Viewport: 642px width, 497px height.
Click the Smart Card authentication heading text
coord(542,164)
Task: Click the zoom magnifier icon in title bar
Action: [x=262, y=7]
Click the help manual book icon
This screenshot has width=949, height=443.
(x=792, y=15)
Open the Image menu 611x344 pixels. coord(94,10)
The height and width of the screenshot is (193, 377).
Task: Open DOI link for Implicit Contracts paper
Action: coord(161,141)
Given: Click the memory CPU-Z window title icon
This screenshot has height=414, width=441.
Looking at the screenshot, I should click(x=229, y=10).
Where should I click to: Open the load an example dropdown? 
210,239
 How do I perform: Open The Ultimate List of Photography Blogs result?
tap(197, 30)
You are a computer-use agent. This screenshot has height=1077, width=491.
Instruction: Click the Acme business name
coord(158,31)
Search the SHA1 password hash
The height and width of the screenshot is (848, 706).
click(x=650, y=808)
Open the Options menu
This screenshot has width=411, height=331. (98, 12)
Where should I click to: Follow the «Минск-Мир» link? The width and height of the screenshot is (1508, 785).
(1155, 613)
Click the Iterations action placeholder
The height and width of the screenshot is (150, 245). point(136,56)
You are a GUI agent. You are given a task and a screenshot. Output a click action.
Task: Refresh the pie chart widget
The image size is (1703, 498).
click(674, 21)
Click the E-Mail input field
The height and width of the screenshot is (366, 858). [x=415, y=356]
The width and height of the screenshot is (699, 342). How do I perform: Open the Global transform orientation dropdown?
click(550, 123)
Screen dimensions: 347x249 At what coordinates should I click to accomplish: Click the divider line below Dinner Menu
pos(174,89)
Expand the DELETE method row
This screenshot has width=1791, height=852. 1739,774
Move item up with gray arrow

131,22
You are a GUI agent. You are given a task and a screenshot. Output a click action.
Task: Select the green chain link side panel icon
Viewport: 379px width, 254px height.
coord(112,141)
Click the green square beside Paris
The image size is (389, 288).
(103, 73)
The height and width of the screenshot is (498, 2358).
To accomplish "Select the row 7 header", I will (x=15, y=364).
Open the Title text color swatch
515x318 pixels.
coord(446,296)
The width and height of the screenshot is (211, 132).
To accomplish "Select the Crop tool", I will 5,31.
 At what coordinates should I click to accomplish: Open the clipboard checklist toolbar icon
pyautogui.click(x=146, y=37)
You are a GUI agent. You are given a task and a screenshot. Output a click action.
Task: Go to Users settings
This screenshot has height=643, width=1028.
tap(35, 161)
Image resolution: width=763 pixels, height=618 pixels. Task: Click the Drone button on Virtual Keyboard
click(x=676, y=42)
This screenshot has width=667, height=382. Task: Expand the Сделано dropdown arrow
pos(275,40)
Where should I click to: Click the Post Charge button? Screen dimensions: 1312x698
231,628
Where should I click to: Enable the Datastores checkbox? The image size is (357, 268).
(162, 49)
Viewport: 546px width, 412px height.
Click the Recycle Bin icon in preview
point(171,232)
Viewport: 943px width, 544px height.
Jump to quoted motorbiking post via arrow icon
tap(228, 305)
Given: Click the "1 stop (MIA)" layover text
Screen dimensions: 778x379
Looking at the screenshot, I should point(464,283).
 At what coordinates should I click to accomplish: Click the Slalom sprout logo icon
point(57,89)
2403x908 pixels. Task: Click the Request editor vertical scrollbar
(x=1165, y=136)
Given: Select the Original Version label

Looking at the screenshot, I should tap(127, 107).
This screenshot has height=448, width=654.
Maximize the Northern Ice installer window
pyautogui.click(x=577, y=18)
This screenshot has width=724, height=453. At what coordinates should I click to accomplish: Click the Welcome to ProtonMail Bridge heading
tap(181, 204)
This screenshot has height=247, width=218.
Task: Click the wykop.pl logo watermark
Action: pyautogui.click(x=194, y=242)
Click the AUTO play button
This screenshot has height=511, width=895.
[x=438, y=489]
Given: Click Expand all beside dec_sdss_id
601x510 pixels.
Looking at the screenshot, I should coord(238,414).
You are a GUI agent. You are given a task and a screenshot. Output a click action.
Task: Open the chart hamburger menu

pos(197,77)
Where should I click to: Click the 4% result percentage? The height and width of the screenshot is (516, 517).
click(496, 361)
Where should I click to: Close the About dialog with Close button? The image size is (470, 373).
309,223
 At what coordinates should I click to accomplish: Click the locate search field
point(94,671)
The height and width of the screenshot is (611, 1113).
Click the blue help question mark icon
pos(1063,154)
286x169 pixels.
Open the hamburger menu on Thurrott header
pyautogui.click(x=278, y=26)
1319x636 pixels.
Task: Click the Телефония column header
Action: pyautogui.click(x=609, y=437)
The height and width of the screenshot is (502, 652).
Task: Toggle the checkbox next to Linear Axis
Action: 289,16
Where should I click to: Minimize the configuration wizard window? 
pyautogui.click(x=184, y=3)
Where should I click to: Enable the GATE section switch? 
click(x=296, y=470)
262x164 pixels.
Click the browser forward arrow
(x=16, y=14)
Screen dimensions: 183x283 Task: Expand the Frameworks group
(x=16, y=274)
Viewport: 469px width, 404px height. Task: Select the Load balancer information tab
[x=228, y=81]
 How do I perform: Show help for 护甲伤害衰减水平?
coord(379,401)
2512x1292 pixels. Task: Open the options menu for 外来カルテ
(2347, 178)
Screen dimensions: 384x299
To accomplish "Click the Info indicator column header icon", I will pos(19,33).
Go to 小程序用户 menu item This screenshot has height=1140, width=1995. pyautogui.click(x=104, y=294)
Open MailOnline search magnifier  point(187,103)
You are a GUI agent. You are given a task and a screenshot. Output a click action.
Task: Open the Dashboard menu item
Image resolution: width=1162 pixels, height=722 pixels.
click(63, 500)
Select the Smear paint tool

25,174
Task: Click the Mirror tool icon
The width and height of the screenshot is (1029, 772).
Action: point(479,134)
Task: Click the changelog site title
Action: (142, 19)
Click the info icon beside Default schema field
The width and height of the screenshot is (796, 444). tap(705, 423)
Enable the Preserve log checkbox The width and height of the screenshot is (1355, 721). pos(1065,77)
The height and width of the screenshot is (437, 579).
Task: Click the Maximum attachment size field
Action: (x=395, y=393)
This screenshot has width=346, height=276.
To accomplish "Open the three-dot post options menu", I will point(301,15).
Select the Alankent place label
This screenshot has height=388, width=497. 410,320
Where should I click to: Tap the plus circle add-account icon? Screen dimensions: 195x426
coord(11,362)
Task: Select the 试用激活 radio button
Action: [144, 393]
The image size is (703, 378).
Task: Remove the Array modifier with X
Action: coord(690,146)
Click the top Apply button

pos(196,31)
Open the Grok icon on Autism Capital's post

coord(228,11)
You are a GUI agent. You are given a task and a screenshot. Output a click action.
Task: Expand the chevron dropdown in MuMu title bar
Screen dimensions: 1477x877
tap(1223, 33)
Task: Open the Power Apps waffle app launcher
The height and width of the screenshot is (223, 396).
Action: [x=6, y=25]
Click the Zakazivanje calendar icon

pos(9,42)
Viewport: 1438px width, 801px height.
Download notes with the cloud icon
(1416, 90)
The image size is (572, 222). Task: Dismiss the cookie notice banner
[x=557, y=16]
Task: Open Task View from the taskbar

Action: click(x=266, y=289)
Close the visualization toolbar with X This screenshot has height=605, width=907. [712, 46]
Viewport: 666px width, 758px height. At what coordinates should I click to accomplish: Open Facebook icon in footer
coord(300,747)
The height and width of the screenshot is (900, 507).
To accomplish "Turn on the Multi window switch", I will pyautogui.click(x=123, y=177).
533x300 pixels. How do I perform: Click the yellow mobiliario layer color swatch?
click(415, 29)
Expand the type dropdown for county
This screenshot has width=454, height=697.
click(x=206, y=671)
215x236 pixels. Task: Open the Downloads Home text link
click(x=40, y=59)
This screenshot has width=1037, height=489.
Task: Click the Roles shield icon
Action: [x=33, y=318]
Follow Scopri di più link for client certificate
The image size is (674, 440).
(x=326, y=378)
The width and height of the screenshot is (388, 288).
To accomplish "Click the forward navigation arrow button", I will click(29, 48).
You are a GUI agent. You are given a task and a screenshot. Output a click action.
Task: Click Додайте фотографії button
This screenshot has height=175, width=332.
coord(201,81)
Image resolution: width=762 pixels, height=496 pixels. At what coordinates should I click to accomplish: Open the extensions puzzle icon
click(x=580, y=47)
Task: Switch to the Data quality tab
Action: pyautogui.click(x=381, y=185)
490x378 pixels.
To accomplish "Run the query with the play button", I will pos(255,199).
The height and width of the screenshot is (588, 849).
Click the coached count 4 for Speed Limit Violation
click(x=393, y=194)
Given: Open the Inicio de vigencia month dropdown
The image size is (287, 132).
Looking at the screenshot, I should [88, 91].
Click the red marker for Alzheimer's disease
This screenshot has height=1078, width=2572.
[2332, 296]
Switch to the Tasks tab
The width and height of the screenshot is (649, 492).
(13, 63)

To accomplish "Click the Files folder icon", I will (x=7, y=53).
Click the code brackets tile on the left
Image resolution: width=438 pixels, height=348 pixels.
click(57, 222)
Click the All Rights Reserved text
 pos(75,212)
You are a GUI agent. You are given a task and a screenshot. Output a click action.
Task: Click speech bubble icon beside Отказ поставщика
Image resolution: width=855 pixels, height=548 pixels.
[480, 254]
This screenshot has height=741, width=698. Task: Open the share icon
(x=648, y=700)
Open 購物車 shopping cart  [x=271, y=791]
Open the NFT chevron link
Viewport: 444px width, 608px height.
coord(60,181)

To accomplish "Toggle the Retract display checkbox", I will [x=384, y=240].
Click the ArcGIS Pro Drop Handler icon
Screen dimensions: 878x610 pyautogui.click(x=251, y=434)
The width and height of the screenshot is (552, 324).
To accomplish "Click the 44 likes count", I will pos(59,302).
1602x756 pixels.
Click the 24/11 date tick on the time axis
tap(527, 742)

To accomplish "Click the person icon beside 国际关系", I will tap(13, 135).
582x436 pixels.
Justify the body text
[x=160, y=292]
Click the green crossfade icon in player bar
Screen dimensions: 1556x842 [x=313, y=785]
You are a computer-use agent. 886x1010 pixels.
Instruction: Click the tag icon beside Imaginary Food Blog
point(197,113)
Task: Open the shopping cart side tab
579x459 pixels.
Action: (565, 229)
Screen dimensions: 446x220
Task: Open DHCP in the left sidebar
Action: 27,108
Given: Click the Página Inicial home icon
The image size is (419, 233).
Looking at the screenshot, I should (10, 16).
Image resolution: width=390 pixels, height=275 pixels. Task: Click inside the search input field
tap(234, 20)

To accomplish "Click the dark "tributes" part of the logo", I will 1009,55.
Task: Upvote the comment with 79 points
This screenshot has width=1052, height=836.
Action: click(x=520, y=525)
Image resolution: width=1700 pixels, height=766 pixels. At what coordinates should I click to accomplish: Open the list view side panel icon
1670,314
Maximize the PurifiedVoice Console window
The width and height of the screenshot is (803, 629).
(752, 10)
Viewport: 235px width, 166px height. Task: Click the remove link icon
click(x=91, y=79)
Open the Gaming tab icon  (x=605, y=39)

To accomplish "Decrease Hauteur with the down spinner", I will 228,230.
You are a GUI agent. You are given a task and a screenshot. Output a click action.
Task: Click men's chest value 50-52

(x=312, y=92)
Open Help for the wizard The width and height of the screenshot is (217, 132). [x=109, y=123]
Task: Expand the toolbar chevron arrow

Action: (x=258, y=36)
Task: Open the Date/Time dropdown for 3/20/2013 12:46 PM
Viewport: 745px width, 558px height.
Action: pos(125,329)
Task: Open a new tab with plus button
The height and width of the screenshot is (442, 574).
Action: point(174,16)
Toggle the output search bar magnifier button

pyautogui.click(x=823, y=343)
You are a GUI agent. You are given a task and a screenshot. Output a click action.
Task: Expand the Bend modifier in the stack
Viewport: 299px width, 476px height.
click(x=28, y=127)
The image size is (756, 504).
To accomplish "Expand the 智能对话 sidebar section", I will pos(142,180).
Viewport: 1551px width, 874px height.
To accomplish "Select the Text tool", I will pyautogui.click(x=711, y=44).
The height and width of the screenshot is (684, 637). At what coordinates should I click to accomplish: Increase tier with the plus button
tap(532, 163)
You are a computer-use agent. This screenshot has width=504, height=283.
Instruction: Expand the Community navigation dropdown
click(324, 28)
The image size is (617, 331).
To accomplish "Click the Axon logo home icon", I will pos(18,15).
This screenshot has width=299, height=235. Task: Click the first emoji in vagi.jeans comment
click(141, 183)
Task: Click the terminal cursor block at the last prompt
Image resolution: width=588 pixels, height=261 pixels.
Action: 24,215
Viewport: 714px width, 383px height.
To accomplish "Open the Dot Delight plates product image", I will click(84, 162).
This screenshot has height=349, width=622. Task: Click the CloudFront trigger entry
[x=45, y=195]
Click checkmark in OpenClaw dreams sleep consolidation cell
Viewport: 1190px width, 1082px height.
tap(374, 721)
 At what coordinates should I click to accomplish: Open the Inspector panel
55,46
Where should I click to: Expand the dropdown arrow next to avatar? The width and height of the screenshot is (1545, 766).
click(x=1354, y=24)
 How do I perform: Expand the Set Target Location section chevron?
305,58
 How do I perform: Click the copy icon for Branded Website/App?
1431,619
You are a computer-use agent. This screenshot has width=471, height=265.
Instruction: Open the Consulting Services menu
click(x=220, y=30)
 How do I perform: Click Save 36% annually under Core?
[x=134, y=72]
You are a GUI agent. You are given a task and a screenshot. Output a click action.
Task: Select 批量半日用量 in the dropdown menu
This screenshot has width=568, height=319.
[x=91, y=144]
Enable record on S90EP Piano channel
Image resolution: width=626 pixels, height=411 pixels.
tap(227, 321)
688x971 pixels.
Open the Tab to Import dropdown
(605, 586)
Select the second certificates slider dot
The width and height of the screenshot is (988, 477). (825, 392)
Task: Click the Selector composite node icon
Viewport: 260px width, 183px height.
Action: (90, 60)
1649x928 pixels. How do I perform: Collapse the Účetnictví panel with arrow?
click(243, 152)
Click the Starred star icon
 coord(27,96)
● ● ●
Written task:
Reproduce everything in the listing above, from its first line down to the line containing "tap(197, 30)", with both ends included and every character kept unchanged.

Finished task:
Viewport: 642px width, 497px height.
Click the Smart Card authentication heading text
coord(542,164)
Task: Click the zoom magnifier icon in title bar
Action: [x=262, y=7]
Click the help manual book icon
This screenshot has width=949, height=443.
(x=792, y=15)
Open the Image menu 611x344 pixels. coord(94,10)
The height and width of the screenshot is (193, 377).
Task: Open DOI link for Implicit Contracts paper
Action: coord(161,141)
Given: Click the memory CPU-Z window title icon
This screenshot has height=414, width=441.
Looking at the screenshot, I should click(x=229, y=10).
Where should I click to: Open the load an example dropdown? 
210,239
 How do I perform: Open The Ultimate List of Photography Blogs result?
tap(197, 30)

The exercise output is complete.